After you apply filters and transformations, you can join the source data entities using a unique customer identifier, and then load the data into a target data entity.

  1. To join the data from EXPRESSION_2 with the data from FILTER_1, drag and drop a Join operator from the Operators panel onto the canvas next to EXPRESSION_2 and FILTER_1.
  2. Connect EXPRESSION_2 to JOIN_1. Then connect FILTER_1 to JOIN_1.
  3. With JOIN_1 selected, in the Details tab of the Properties panel, click Create next to Join Condition.
  4. In the Create Join Condition panel, enter CUST in the filter by name search field.
    You want to join the entities using CUST_ID and CUST_KEY.
  5. In the editor, enter JOIN_1_1.CUSTOMERS_JSON.CUST_ID=JOIN_1_2.REVENUE_CSV.CUST_KEY.
  6. Click Create.
  7. To save the data flow and continue editing, click Save.

5. Adding a Target Operator

  1. From the Operators panel, drag and drop a Target operator onto the canvas.
  2. Connect JOIN_1 to TARGET_1.
  3. Select TARGET_1 on the canvas.
  4. In the Details tab of the Properties panel, leave the default value for Integration Strategy as Insert.
  5. Next, click Select for each of the following options to make your selections for a data entity:
    • For Data Asset, select Data_Warehouse.
    • For Connection, select Default Connection.
    • For Schema, select BETA.
    • For Data Entity, select CUSTOMERS_TARGET.
    • For Staging Location, select the Data Lake data asset, its default connection, and your compartment. Then for Schema, select the Object Storage bucket that you used to import the sample data.
  6. Click Select.
  7. To review the Attributes mapping, click the Map tab.

    By default, all attributes are mapped by name.

    For example, CUST_ID from JOIN_1 maps to CUST_ID in the target data entity.

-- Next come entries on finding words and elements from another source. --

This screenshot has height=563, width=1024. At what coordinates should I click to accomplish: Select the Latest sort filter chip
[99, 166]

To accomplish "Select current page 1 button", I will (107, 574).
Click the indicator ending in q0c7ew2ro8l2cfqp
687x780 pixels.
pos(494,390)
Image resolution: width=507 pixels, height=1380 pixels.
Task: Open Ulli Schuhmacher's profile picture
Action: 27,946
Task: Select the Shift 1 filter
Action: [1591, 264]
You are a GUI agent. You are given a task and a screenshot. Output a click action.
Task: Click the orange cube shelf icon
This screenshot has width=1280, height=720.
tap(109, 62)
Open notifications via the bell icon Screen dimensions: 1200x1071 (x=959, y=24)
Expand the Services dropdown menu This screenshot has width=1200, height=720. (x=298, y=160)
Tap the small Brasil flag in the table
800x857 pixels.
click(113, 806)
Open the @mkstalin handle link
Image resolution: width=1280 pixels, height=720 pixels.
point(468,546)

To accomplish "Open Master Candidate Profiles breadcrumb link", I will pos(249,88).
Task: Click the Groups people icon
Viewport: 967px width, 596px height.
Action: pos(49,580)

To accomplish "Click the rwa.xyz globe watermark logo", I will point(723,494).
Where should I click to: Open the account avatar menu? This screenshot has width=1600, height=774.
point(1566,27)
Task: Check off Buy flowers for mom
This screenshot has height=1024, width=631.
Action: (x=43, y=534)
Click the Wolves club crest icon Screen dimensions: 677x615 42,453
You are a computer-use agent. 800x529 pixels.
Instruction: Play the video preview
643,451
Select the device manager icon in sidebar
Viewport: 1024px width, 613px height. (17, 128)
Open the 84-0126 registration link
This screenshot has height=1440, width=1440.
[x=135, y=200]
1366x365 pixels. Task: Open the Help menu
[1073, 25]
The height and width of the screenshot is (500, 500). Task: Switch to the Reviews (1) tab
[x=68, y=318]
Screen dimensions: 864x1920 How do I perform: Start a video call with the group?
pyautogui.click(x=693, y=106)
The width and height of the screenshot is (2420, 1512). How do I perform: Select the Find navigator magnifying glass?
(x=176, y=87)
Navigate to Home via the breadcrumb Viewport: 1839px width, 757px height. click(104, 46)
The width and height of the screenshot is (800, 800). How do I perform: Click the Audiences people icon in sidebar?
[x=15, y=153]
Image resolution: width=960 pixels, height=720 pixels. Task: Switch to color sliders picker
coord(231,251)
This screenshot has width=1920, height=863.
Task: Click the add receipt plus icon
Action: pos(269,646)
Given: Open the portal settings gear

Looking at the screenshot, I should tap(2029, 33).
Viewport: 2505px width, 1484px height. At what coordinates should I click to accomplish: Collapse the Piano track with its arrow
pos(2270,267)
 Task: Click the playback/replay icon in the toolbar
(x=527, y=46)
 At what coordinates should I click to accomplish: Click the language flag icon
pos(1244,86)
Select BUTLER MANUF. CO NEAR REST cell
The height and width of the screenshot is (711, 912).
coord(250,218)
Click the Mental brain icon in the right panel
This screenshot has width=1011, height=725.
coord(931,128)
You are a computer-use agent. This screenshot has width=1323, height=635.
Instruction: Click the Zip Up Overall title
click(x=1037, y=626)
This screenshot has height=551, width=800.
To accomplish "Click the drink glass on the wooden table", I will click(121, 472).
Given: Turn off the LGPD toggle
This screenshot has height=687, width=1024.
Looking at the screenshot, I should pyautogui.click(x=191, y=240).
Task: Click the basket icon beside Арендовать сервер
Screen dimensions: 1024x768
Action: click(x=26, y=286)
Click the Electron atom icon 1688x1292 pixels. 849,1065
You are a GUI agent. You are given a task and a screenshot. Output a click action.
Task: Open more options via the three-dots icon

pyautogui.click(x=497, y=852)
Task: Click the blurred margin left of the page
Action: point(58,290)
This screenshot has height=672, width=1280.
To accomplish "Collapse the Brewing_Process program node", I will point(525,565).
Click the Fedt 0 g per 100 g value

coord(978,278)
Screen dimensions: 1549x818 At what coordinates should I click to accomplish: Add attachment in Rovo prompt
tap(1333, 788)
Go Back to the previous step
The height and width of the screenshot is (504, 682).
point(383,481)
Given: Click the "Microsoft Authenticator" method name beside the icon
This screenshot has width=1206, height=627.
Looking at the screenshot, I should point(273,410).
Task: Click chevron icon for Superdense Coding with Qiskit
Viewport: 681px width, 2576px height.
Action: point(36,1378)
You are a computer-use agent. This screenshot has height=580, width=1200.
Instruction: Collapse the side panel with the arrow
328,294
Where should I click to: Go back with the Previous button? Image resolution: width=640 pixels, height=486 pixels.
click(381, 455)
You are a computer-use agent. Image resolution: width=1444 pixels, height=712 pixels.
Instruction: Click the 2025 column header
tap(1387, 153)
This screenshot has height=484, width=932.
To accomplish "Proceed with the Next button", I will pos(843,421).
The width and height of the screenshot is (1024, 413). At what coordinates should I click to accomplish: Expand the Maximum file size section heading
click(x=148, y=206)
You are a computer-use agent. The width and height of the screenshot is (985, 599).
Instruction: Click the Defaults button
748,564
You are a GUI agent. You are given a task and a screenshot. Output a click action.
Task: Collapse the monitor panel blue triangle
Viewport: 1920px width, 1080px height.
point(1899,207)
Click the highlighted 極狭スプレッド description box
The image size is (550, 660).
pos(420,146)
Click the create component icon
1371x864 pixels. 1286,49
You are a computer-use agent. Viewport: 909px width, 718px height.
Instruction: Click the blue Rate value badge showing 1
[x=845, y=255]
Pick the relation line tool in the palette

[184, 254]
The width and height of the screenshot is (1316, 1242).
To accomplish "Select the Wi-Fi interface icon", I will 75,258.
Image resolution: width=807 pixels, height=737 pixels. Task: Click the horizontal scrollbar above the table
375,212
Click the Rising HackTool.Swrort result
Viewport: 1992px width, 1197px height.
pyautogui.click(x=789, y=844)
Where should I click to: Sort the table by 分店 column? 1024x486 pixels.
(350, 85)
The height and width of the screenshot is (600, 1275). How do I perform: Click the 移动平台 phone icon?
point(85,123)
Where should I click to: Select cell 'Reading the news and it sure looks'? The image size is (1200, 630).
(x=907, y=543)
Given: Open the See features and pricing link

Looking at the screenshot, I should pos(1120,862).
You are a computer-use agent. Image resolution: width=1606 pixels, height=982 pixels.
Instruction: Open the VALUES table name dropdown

  8. To manually map attributes that are not yet mapped, click the All drop-down in the Target attributes table, and then select Attributes not mapped.

    You can do the same in the Source attributes table (for the incoming fields).

  9. Now drag and drop FULLNAME under Source attributes to FULL_NAME under Target attributes.
  10. In the Target attributes table, click Attributes not mapped, and then select All.

    All attributes are now mapped.

  11. Click Actions to review the various auto-mapping options available.

    Learn more about mapping options.

  12. Click View Rules to view the applied Rules.
  13. To save the data flow and exit the designer, click Save and Close.